The Cherry Road project is a humble yet striking example of how small changes can have a big impact. A meaningful project as the final room to be renovated in this house, thus our completion aligned with the family’s move-in. The kitchen posed a number of problems the design worked to remedy. Such as an existing window oriented the room towards a neighboring driveway. The initial design move sought to reorganize the space internally, focusing the view from the sink back through the house to the pool and courtyard beyond. This simple repositioning allowed the range to center on the opposite wall, flanked by two windows that reduce direct views to the driveway while increasing the natural light of the space.

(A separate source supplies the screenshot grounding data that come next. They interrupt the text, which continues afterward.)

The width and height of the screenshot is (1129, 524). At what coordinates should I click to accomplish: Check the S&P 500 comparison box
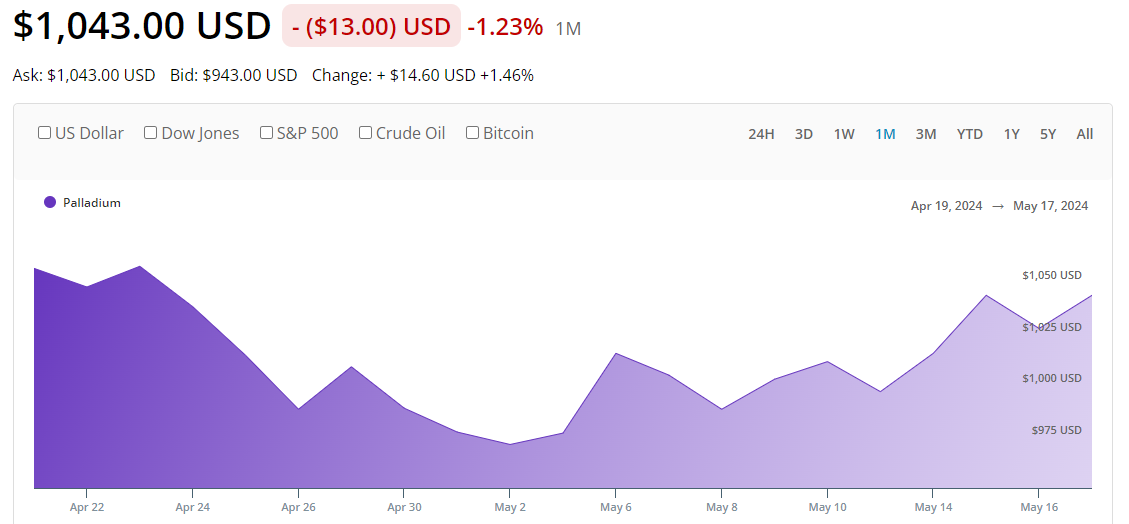tap(267, 133)
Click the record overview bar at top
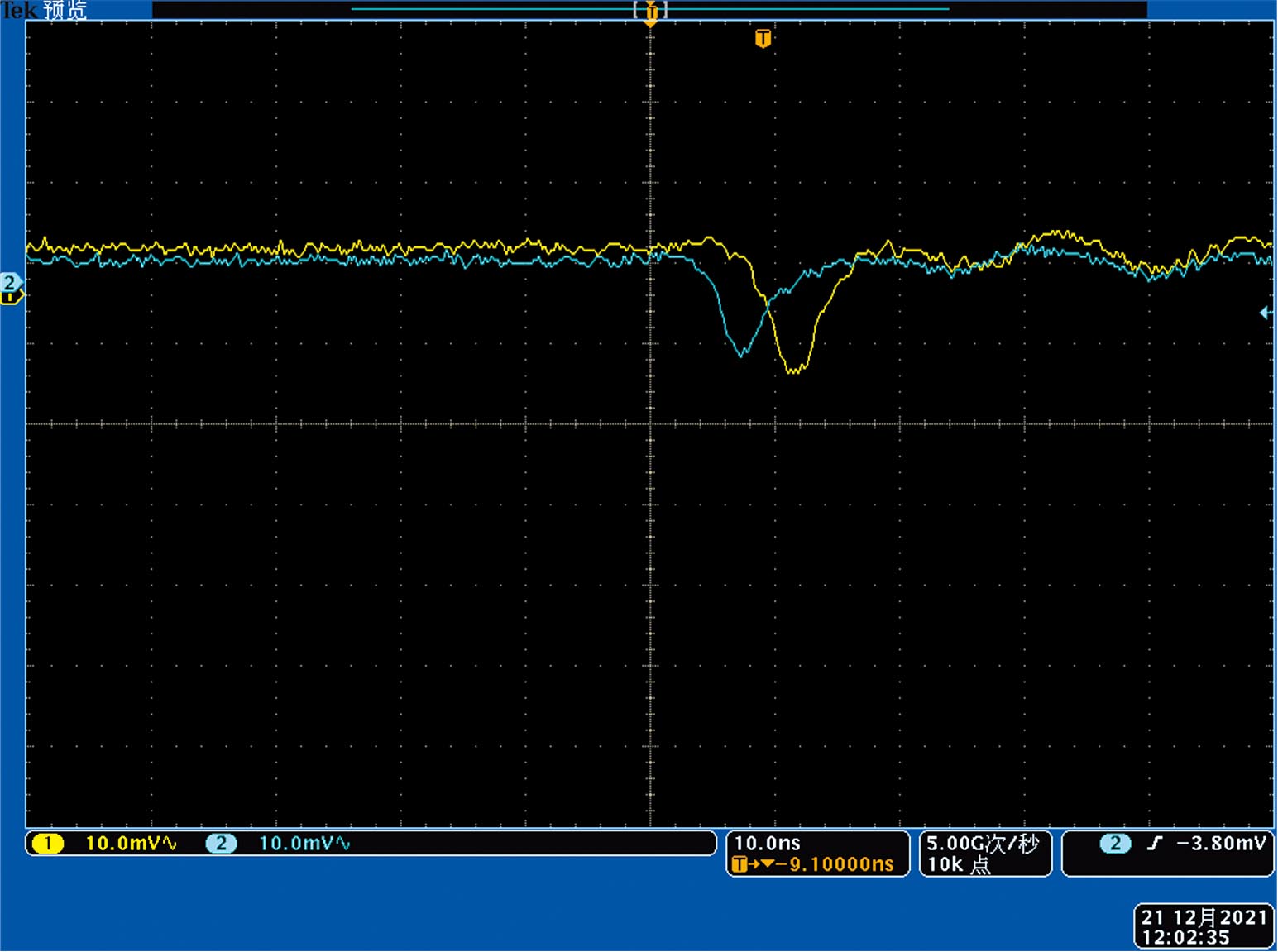The height and width of the screenshot is (952, 1278). coord(649,9)
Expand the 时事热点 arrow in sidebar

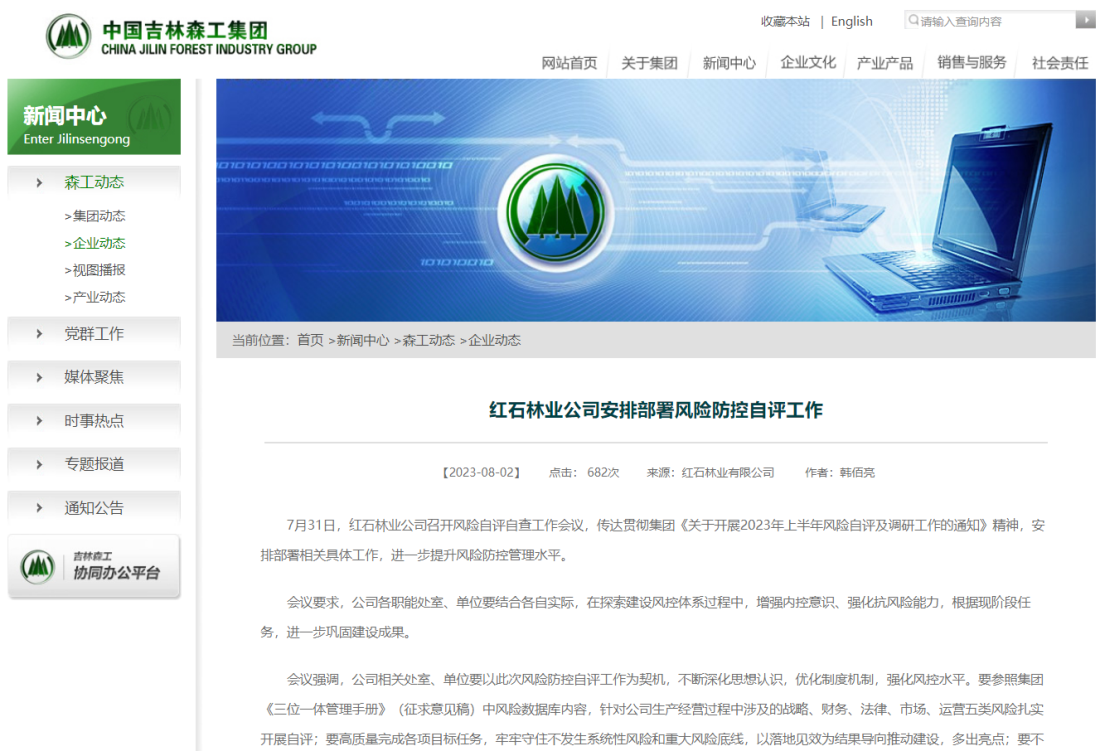[x=40, y=421]
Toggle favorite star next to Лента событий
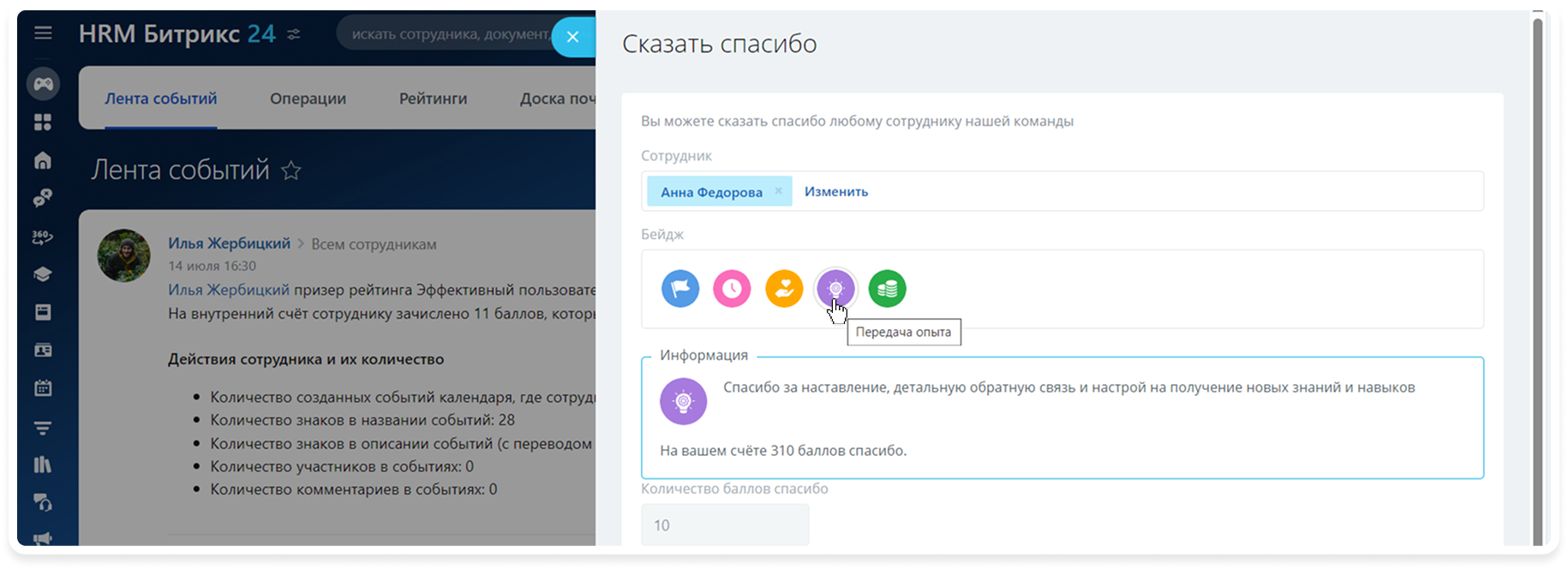The image size is (1568, 570). click(291, 171)
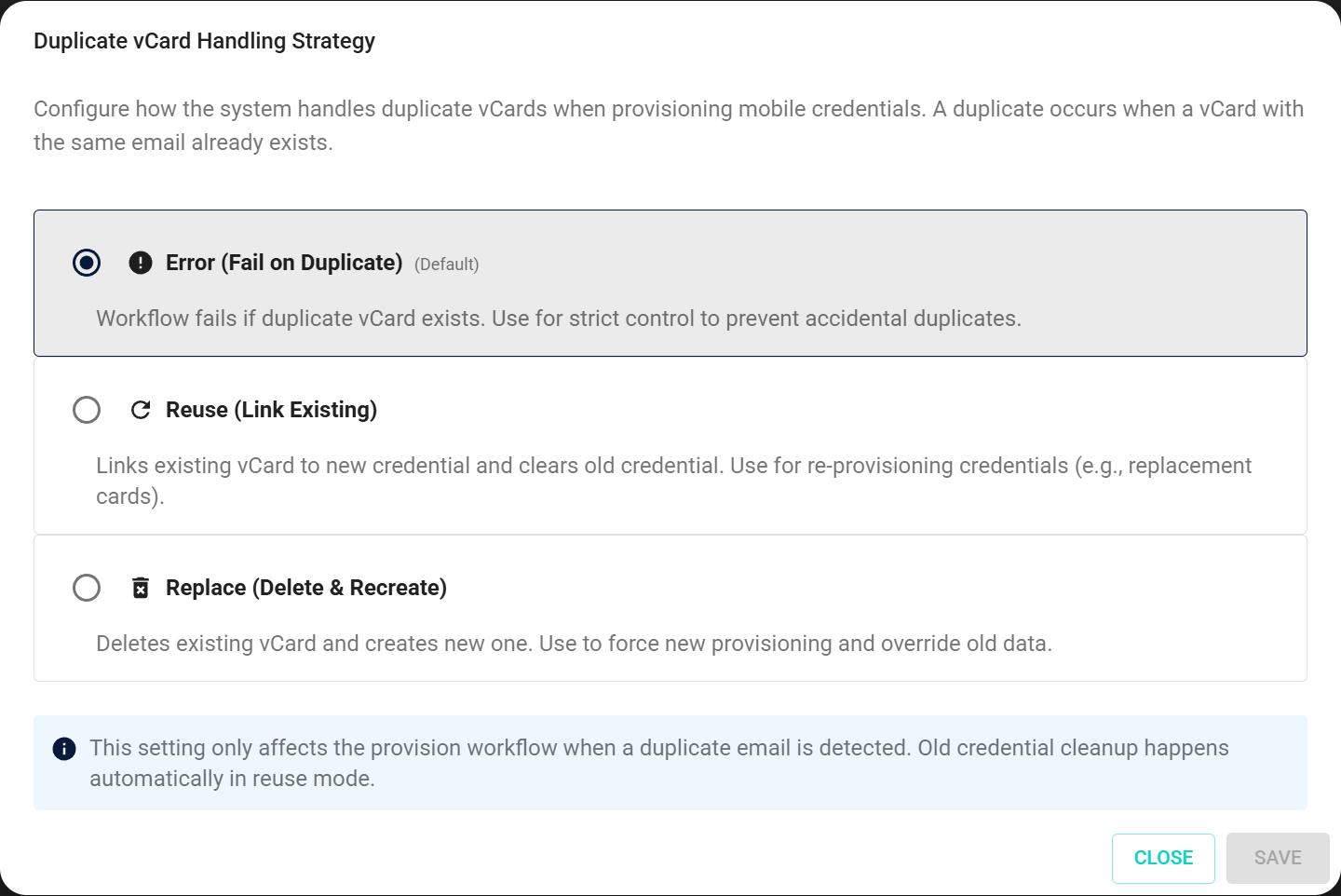The image size is (1341, 896).
Task: Click the trash icon next to Replace option
Action: tap(140, 588)
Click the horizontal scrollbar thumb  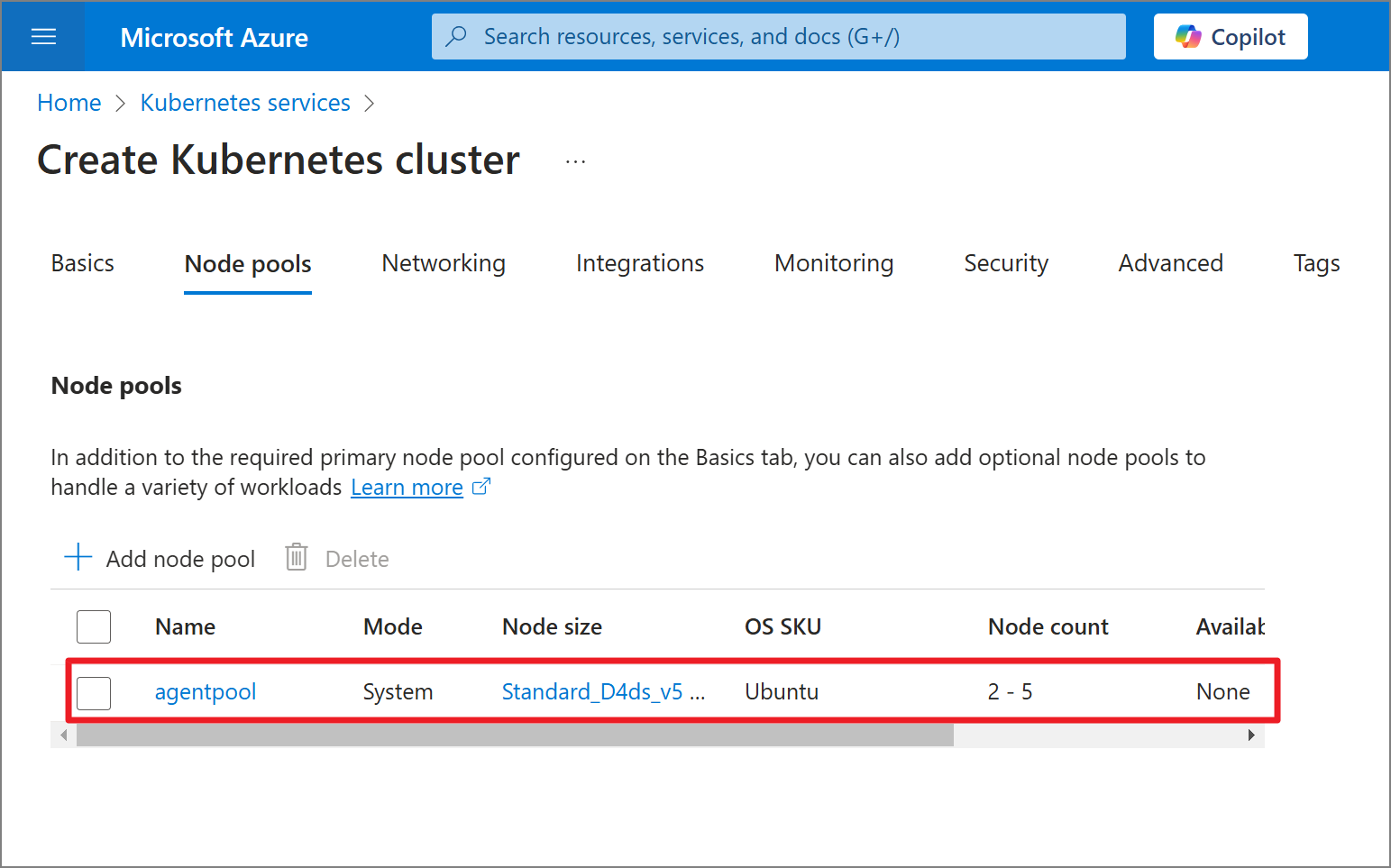[514, 736]
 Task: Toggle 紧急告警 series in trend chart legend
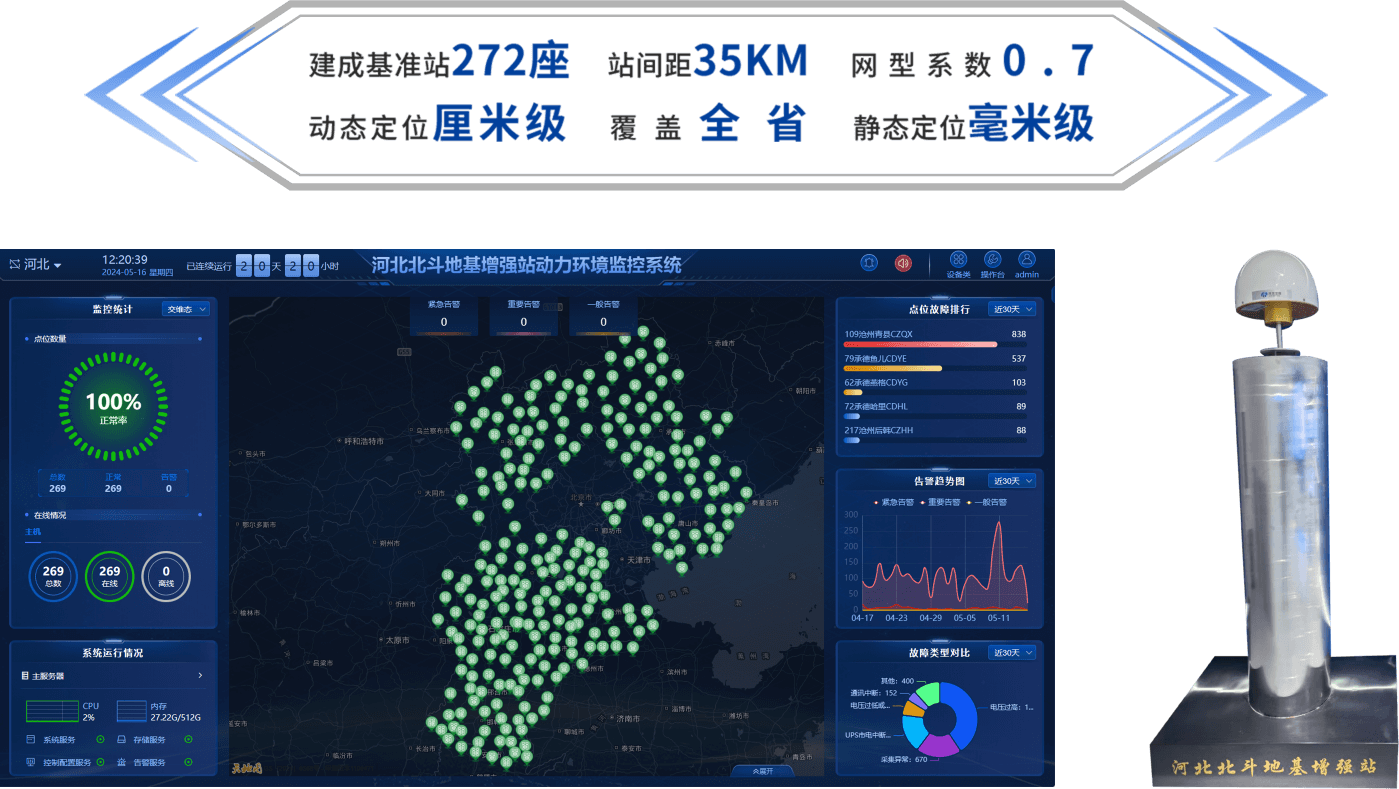[x=895, y=502]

Opposite that opening to the dining room, we created a new custom hutch that has the upper doors bypass doors incorporate an antique mirror, then led they magnified the light and view opposite side of the room. The ceilings we were confined to eight foot four, so we wanted to create as much verticality as possible. All the cabinetry was designed to go to the ceiling, incorporating a simple coat mold at the ceiling. The west wall of the kitchen is primarily floor-to-ceiling storage behind paneled doors. So the refrigeration and freezers are fully integrated.
The island has a custom steel base with hammered legs, with a natural wax finish on it. The top is soapstone and incorporates an integral drain board in the kitchen sink. We did custom bar stools with steel bases and upholstered seats. At the range, we incorporated stainless steel countertops to integrate with the range itself, to make that more seamless flow. The edge detail is historic from the 1930s.
There is a concealed sort of office for the homeowner behind custom, bi-folding panel doors. So it can be closed and totally concealed, or opened up and engaged with the kitchen.
In the office area, which was a former pantry, we repurposed a granite marble top that was on the former island. Then the walls have a grass cloth wall covering, which is pinnable, so the homeowner can display photographs, calendars, and schedules.